The bias here on HN, at least in this thread, is clearly towards the first "right". And I tend to come down on this side myself, as a computer power user. I hate that I cannot, for example, customize the software I use to stream movies from popular streaming services.
But on the other hand, content costs money to make. Creators need to eat. If the content creators cannot monetize their content, then a lot of that content will stop being made. Then what? That doesn't seem good for anyone, right?
Whether or not you think they have the "right", Perplexity totally breaks web content monetization. What should we do about that?
(Disclosure: I work for Cloudflare but not on anything related to this. I am speaking for myself, not Cloudflare.)
It'd likely be a fantastic good if "content creators" stopped being able to eat from the slop they shovel. In the meantime, the smarter the tools that let folks never encounter that form of "content", the more they will pay for them.
There remain legitimate information creation or information discovery activities that nobody used to call "content". One can tell which they are by whether they have names pre-existing SEO, like "research" or "journalism" or "creative writing".
Ad-scaffolding, what the word "content" came to mean, costs money to make, ideally less than the ads it provides a place for generate. This simple equation means the whole ecosystem, together with the technology attempting to perpetuate it as viable, is an ouroboros, eating its own effluvia.
It is, I would argue, undetermined that advertising-driven content as a business model has a "right" to exist in today's form, rather than any number of other business models that sufficed for millennia of information and artistry before.
Today LLMs serve both the generation of additional literally brain-less content, and the sifting of such from information worth using.

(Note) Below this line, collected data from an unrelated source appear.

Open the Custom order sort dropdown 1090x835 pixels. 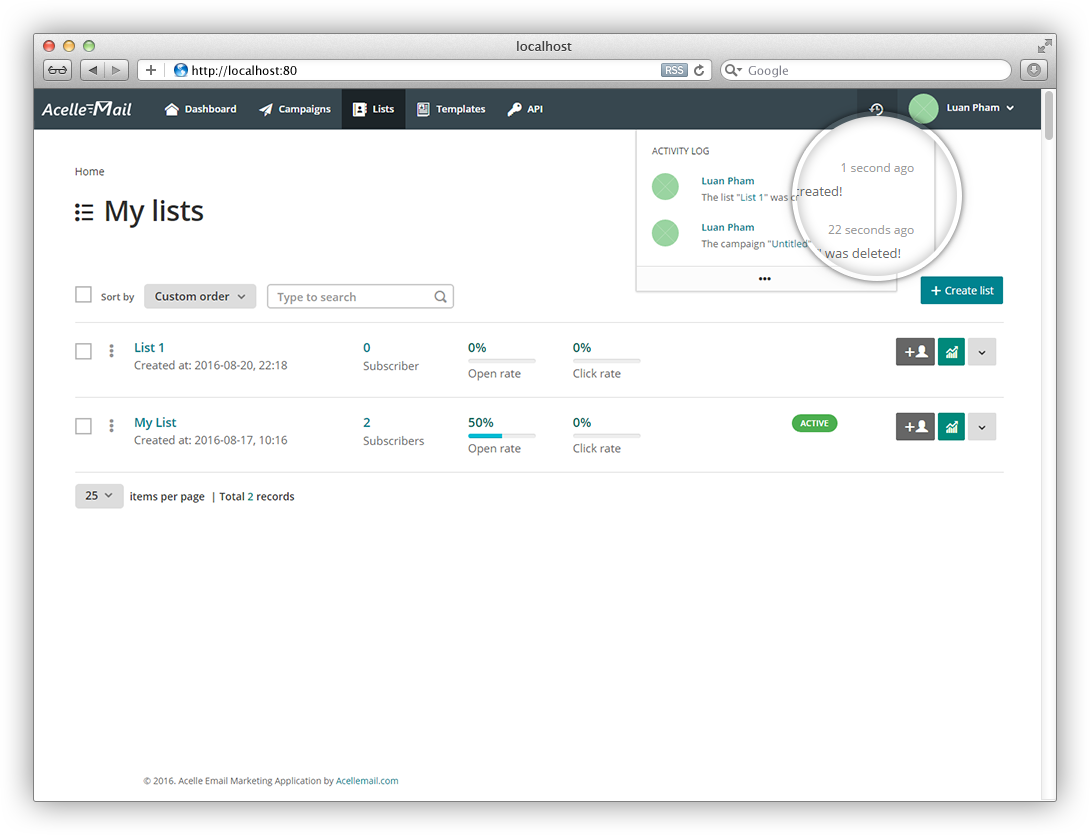point(200,297)
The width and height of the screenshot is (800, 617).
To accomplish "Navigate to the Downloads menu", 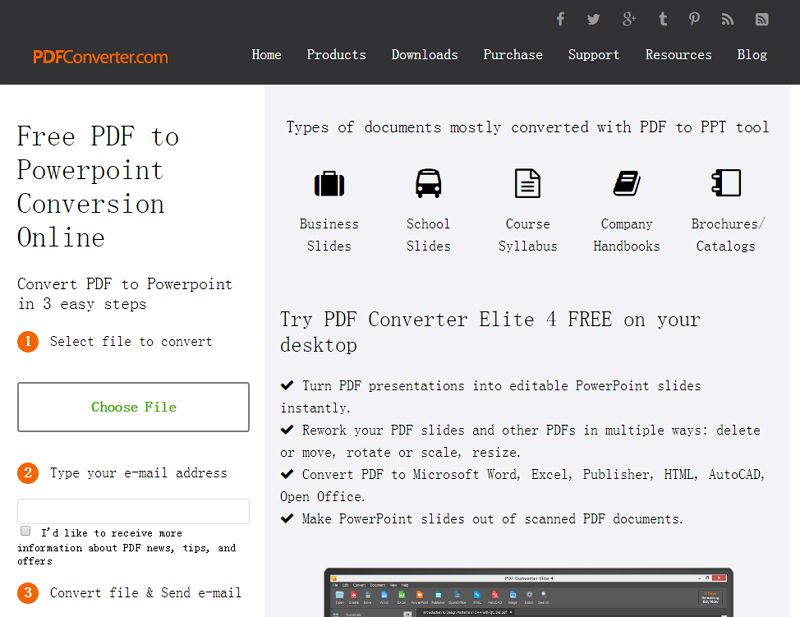I will point(425,55).
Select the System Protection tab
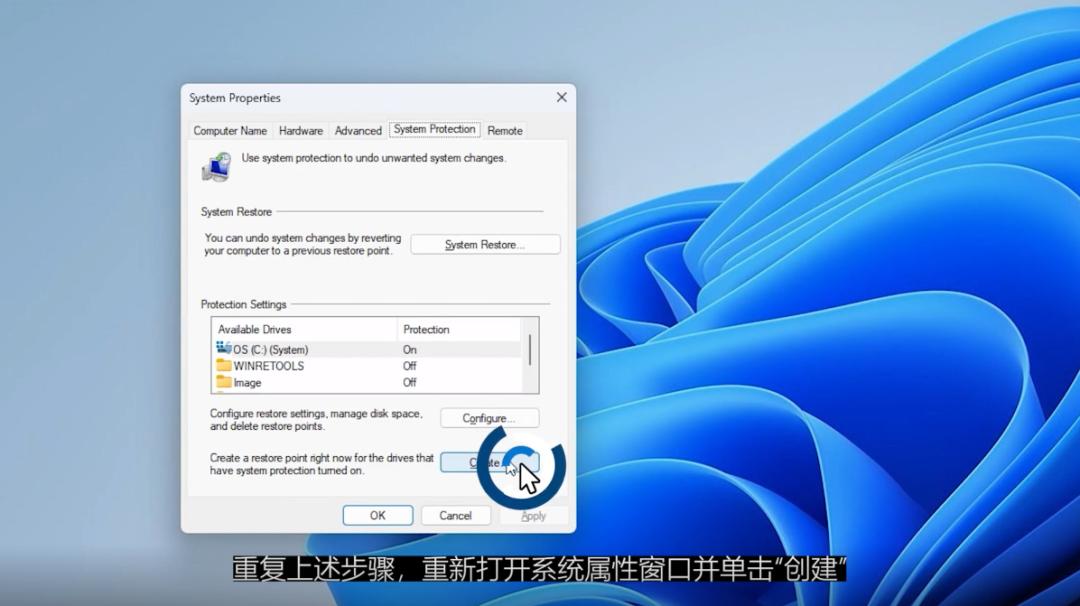Image resolution: width=1080 pixels, height=606 pixels. (x=433, y=129)
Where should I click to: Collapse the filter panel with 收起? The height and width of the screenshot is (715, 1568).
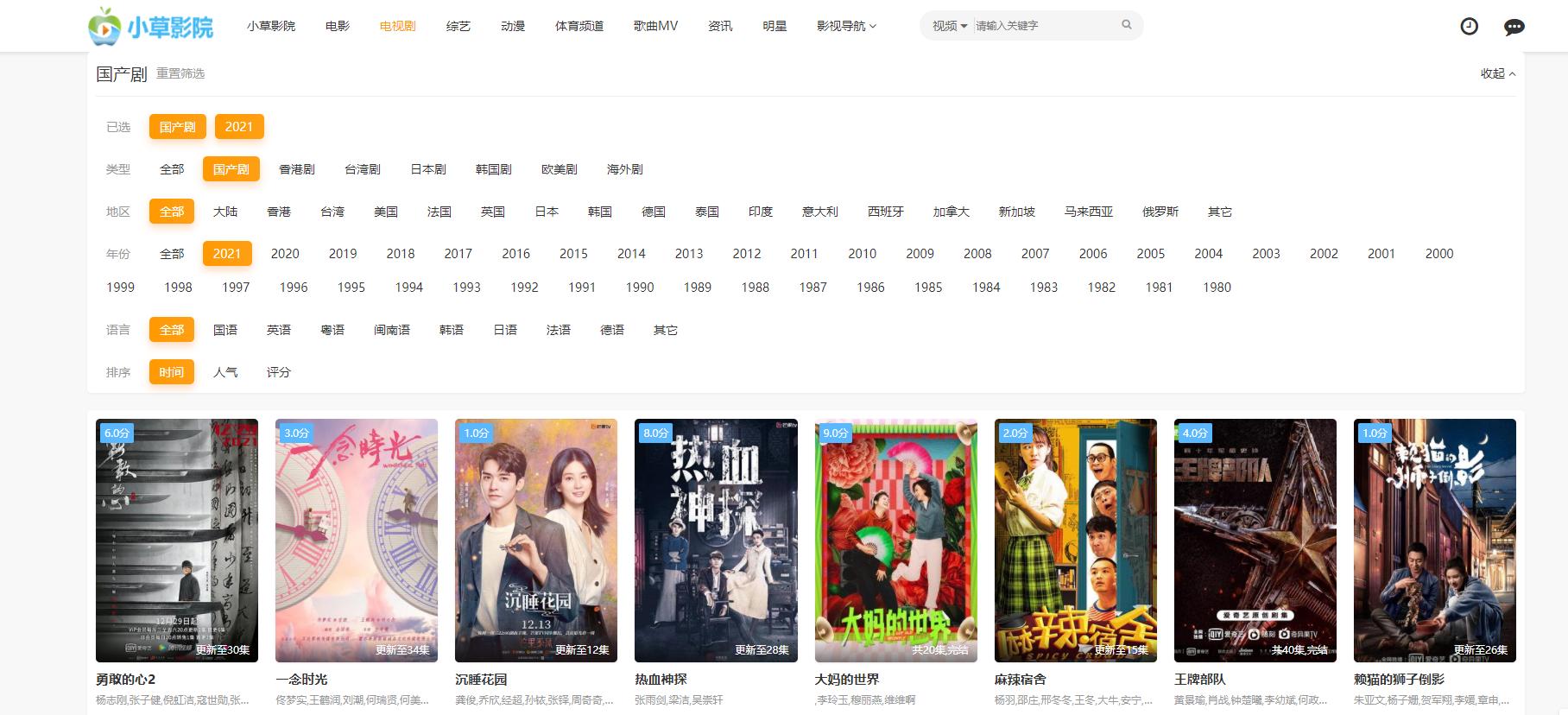[x=1497, y=73]
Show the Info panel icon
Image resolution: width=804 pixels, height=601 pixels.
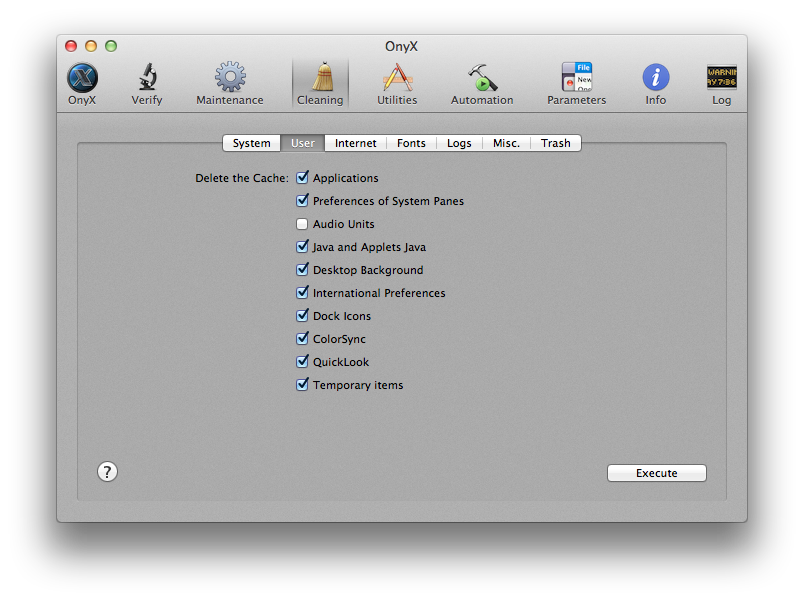[656, 78]
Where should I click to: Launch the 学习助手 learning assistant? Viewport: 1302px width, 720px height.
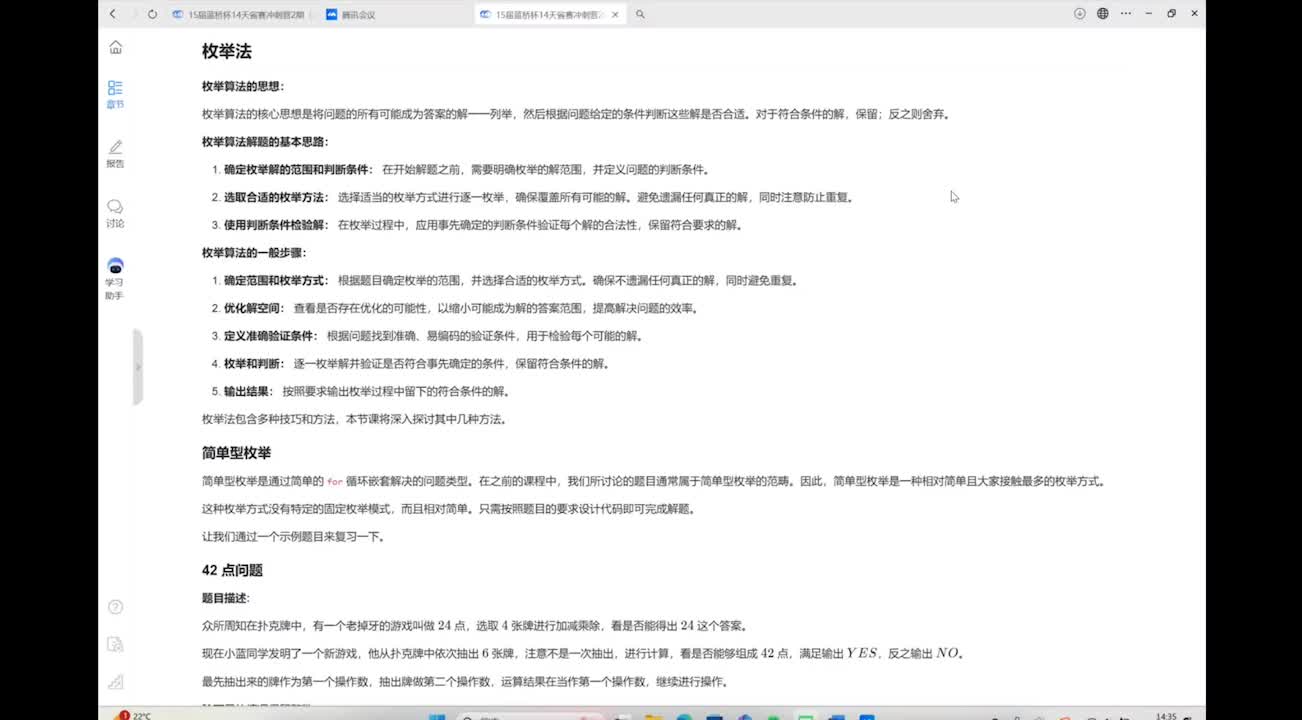(x=115, y=277)
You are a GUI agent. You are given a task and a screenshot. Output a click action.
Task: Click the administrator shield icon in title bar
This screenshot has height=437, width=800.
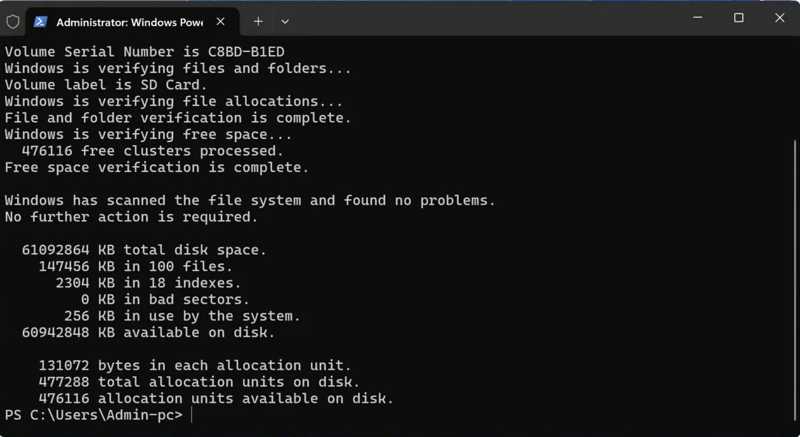13,22
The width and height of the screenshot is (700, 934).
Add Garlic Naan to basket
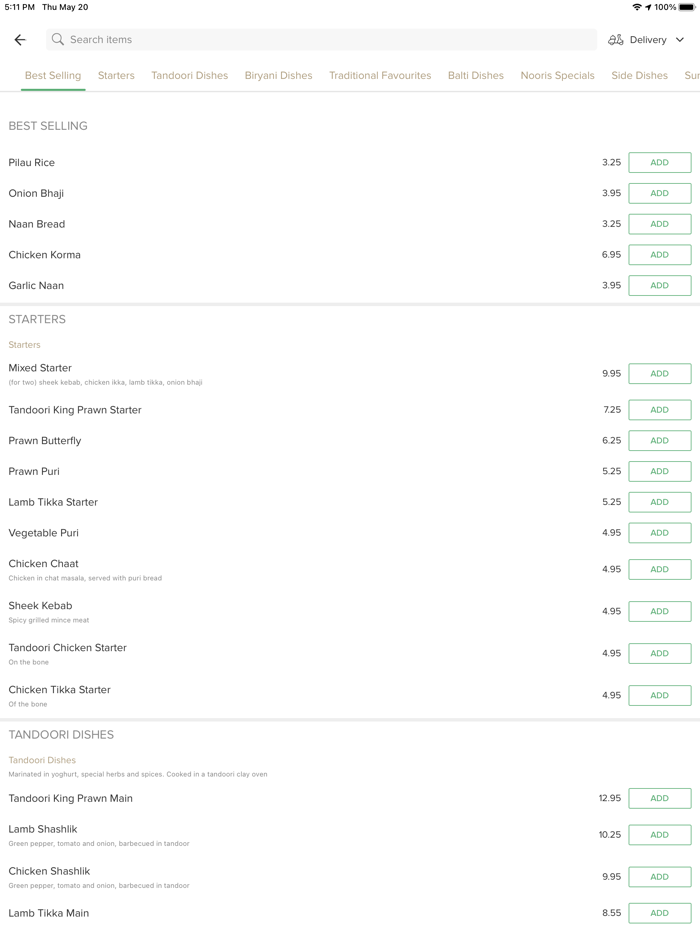click(x=659, y=286)
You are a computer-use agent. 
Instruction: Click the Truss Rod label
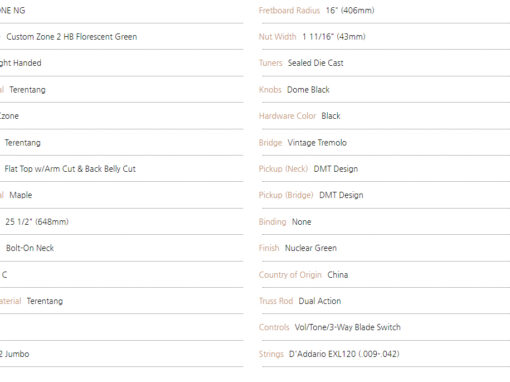pyautogui.click(x=276, y=301)

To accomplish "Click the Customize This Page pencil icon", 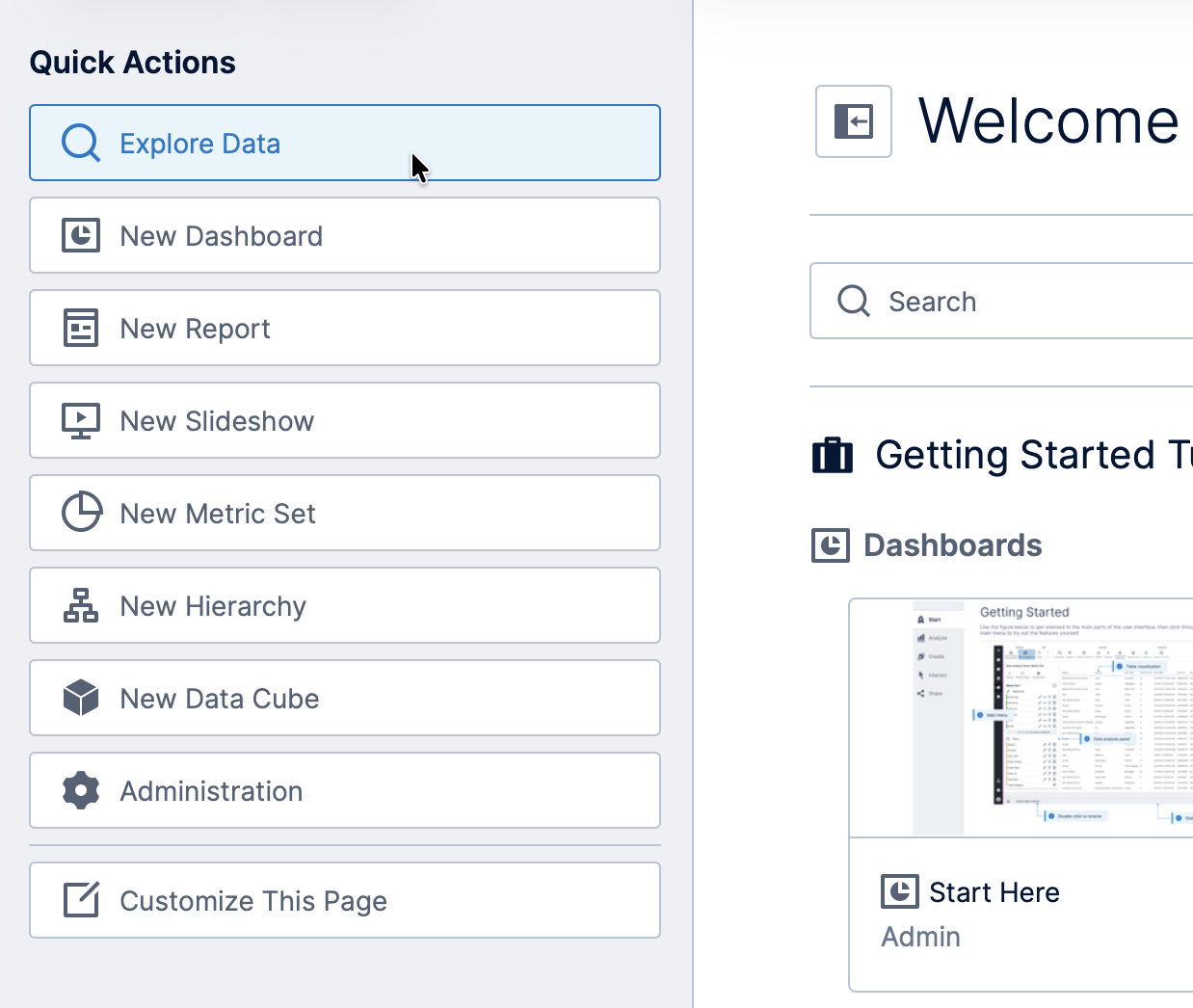I will click(81, 900).
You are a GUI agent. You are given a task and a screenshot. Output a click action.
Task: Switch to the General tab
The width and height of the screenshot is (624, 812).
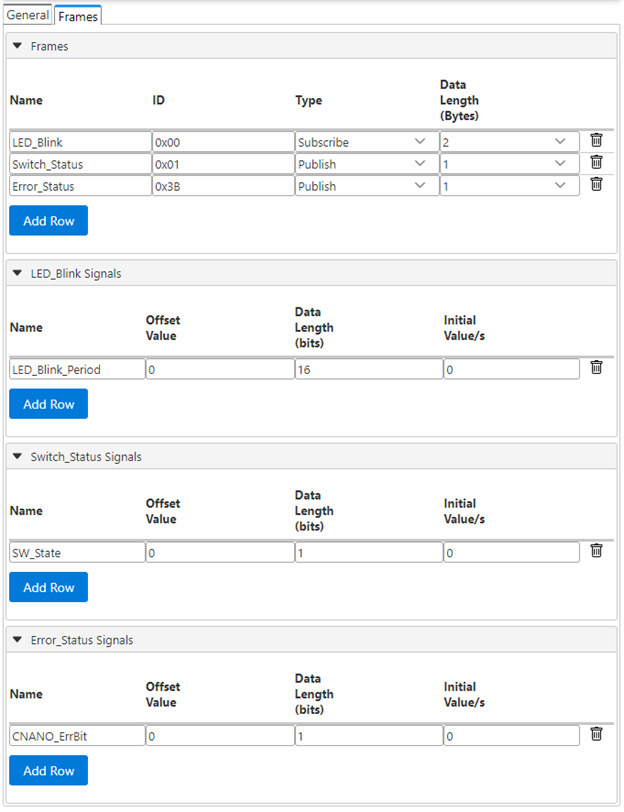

Both sides are up in arms, but in the long run, it sure seems some other form of information origination and creativity is likely to serve everyone better.
If they want the RSS feeds to be accessible then they should configure it to allow those requests.
Anyone circumventing bans is doing something shitty and ilegal, see the computer fraud and abuse act and craiglist v 3taps.
"And those LLMs didn't ask anyones permission to crawl the entire 'net."
False, openai respects robots.txt, doesnt mask ips, paid a bunch of $ to reddit.
You either side with the law or with criminals.
You can't even say the same thing about openAI because we don't know the corpus they train their models on.
we seeing many post about site owner that got hit by millions request because of LLM, we cant blame cloudflare for this because it literally neccessary evil
Sure, the internet should be open and not trusted. But physical reality exists. Hosting and bandwidth cost money. I trust Google won't DDoS my site or cost my an arbitrary amount of money. I won't trust bots made by random people on the internet in the same way. The fact that Google respects robots.txt while Perplexity doesn't tells you why people trust Google more than random bots.
Google already has access to any webpage because its own search Crawlers are allowed by most websites, and google crawls recursively. Thus Gemini has an advantage of this synergy with google search. Perplexity does not crawl recursively (i presume -- therefore it does not need to consult robots.txt), and it doesn't have synergies with a major search engine.
So you just came here to bitch about Cloudflare? It's wild to even comment on this thread if this does not make sense to you.
They're building a search index. Every AI is going to struggle at being a tool to find websites & business listings without a search index.